[start Extract provided]
The best way to grow a business is to sell more mainstream product. To achieve that, your staff need to be better at selling – more motivated, more skilled, and more confident that they can do it well.
Unfortunately, in the UK we are typically very backward at training staff. There is a fear that training staff will result in them leaving to join competitors who can afford better wages because they spend nothing on training.
That argument sounds valid, but in reality, staff who have been well trained are typically far more loyal than those who have not. There will always be a level of staff turnover, but this is caused more by not training than the opposite. I would add that some staff turnover is a good thing – new staff arrive with fresh ideas and ways of working that represent a learning opportunity for everyone else.
There is another negative reason for not training – it can make the boss (ie, you) look bad. If your younger staff are running rings round you in some aspect of IT, it’s not a problem, it’s the market’s way of telling you that your own skills need upgrading.
If you think your 25 years’ experience means you don’t need update training, you are almost certainly wrong. I recall on a training course one manager coming out with the “‘25 years’ experience” line and being told he had one year’s experience 25 times. There wasn’t actually a fist-fight, but it came close. (Incidentally, the young critic was right, even if he was needlessly rude.)
Borrow the best practice from the business world at large, plus any small businesses whose staff you rate highly. As long as they aren’t competitors, I’m sure the latter will be ready to provide input. Big companies have departments full of people to answer questions about such matters, plus websites featuring them, often in some detail.
Everyone thinks they are special. That applies not just to individuals, but to businesses, indeed business sectors. So you, quite reasonably, want a training course designed specifically for the channel.
Look at the good work being done by CompTIA. It is focused on relevant skills, such as developing problem-solving and critical-thinking skills. It also has government funding to get more people trained in cyber security. That includes parents, carers and graduates. It’s a pretty well-paid field, too.
[end Extract provided]
▶ _Required tasks_
1. In the passage on staff training, what was the manager who cited his 25 years' experience told he actually had?
2. Reproduce word for word the portion of the passage on staff training starting with "Everyone thinks they" and going on through "for the channel.".
[start Data supplied]
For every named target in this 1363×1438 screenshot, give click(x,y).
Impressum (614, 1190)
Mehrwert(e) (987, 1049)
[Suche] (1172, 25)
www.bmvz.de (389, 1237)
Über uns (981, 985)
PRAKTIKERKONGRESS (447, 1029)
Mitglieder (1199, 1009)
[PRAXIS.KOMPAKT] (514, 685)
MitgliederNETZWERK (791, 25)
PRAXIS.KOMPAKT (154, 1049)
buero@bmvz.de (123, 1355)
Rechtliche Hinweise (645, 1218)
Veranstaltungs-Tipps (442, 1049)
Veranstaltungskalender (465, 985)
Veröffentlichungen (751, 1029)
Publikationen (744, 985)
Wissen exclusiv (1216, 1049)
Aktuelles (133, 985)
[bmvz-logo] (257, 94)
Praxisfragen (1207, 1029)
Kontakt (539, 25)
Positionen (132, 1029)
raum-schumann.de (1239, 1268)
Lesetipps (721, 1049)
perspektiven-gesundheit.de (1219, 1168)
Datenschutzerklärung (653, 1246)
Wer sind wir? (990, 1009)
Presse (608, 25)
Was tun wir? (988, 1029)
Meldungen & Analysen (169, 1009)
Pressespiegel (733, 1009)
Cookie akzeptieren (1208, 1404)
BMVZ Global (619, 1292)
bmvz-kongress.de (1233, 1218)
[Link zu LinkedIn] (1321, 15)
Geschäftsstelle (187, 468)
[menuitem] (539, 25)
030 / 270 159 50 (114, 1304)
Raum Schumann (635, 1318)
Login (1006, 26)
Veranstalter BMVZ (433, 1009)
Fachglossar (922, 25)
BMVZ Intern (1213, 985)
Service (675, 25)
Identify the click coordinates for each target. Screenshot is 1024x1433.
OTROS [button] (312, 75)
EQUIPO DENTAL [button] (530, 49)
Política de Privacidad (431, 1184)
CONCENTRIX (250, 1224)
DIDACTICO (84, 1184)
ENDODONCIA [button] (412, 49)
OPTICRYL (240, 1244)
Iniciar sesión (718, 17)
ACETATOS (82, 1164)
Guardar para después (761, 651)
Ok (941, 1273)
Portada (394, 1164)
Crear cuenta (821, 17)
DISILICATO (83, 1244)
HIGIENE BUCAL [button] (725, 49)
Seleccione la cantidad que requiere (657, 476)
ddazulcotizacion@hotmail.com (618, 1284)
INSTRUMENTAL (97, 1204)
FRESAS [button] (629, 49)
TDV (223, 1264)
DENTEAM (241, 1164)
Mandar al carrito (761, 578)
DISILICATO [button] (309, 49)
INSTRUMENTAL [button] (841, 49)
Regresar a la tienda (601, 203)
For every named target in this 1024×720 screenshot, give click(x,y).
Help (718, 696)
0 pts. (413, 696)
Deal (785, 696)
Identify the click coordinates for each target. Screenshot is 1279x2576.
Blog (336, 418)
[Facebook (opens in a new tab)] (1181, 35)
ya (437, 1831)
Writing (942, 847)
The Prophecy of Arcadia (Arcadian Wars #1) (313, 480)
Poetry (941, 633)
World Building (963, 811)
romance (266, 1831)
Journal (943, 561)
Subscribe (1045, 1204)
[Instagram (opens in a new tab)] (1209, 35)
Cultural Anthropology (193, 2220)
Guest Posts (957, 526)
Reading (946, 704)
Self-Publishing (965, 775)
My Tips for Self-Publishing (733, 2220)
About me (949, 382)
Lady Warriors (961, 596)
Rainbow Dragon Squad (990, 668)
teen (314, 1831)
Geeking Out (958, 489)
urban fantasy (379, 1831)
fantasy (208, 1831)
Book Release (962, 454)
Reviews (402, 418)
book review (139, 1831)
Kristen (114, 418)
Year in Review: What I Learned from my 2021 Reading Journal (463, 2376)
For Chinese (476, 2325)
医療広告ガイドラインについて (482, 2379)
[end Data supplied]
▶ _Task-by-task outputs_
1. He had one year's experience 25 times.

2.
Everyone thinks they are special. That applies not just to individuals, but to businesses, indeed business sectors. So you, quite reasonably, want a training course designed specifically for the channel.